(Saved data entries)
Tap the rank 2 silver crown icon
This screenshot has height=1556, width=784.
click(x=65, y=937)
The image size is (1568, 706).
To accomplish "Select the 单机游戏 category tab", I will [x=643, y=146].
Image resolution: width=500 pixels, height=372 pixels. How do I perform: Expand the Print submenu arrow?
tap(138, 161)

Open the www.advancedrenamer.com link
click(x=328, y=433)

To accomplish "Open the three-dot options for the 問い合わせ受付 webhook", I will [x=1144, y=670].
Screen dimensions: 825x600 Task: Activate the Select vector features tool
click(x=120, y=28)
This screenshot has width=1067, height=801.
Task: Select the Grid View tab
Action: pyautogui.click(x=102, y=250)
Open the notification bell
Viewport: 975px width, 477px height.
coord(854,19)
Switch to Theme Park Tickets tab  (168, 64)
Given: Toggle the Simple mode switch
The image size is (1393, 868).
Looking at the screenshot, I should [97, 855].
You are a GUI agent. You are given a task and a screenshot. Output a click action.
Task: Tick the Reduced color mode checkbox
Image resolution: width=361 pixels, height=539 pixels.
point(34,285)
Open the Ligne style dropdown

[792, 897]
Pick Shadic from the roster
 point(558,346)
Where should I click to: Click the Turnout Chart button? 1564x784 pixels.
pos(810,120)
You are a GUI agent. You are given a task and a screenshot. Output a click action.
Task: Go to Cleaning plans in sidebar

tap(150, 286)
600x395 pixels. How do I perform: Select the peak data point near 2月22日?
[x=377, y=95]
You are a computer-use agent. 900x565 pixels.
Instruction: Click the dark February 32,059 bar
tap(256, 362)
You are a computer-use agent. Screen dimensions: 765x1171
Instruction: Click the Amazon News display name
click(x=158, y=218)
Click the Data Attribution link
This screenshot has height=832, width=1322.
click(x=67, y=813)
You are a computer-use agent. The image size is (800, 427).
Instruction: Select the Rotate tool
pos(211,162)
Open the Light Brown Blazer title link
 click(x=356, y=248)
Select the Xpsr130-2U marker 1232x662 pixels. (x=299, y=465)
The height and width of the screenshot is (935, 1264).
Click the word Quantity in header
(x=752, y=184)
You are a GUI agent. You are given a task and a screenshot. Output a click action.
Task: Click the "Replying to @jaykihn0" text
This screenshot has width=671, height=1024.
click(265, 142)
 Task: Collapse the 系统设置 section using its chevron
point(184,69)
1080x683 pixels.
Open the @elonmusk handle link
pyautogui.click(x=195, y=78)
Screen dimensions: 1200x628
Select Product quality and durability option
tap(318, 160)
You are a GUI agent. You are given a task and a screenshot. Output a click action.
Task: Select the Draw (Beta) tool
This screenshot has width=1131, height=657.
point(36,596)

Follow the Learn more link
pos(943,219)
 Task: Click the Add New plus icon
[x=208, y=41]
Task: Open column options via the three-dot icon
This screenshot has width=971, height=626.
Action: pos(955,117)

TASK TO CARRY OUT: Please give again the lines above between the line holding "Instruction: Select the Rotate tool" and the line holding "Screen dimensions: 1200x628", inclusive, exactly as they are and with nothing added.

EXERCISE ANSWER:
Instruction: Select the Rotate tool
pos(211,162)
Open the Light Brown Blazer title link
 click(x=356, y=248)
Select the Xpsr130-2U marker 1232x662 pixels. (x=299, y=465)
The height and width of the screenshot is (935, 1264).
Click the word Quantity in header
(x=752, y=184)
You are a GUI agent. You are given a task and a screenshot. Output a click action.
Task: Click the "Replying to @jaykihn0" text
This screenshot has width=671, height=1024.
click(265, 142)
 Task: Collapse the 系统设置 section using its chevron
point(184,69)
1080x683 pixels.
Open the @elonmusk handle link
pyautogui.click(x=195, y=78)
Screen dimensions: 1200x628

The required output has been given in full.